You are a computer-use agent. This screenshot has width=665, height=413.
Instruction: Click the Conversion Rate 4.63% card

————————

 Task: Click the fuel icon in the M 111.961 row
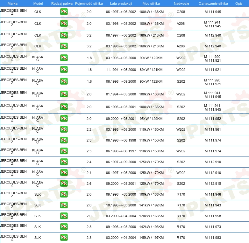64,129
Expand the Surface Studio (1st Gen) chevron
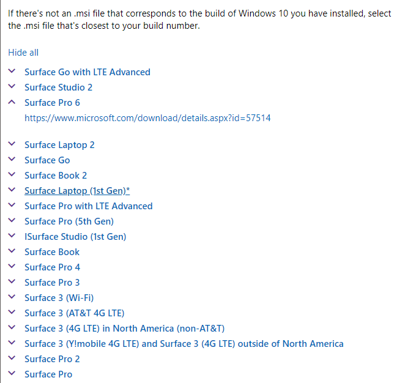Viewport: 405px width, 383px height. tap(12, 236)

————————

Scan the entries above for the line containing "You are a computer-use", and copy it and all lines after it exactly, down to and including the line containing "Instruction: Click the".

You are a computer-use agent. This screenshot has width=665, height=413.
Instruction: Click the Conversion Rate 4.63% card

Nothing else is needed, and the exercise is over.